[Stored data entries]
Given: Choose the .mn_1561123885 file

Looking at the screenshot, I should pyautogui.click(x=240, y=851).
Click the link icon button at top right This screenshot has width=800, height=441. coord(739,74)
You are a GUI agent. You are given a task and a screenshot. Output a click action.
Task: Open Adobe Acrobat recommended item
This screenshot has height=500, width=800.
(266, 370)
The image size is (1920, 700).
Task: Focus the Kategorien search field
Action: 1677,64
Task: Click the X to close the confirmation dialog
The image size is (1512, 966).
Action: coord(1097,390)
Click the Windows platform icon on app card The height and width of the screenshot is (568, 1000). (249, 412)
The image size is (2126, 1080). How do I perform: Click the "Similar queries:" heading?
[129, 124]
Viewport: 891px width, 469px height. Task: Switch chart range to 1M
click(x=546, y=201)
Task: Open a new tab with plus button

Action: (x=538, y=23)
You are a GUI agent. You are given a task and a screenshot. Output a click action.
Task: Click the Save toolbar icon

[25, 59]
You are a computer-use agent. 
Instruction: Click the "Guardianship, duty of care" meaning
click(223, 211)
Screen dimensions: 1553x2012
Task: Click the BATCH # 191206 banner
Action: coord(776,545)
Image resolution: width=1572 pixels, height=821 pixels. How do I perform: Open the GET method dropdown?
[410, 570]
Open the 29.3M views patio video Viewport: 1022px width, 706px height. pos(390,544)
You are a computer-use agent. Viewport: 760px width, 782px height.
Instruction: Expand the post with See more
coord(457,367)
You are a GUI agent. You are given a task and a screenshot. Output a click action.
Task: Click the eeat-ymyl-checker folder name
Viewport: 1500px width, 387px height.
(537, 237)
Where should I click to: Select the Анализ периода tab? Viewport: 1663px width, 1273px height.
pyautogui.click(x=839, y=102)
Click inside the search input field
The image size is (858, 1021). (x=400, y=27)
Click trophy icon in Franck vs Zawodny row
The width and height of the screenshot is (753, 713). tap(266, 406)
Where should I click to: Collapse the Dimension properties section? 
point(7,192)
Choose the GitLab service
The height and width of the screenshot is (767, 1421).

**PROBLEM REQUIREMENTS:** Print, please, the lines above from the very first through the one that holds "Click the link", both included, word for word and with nothing else.

**TASK RESPONSE:**
Given: Choose the .mn_1561123885 file

Looking at the screenshot, I should pyautogui.click(x=240, y=851).
Click the link icon button at top right This screenshot has width=800, height=441. coord(739,74)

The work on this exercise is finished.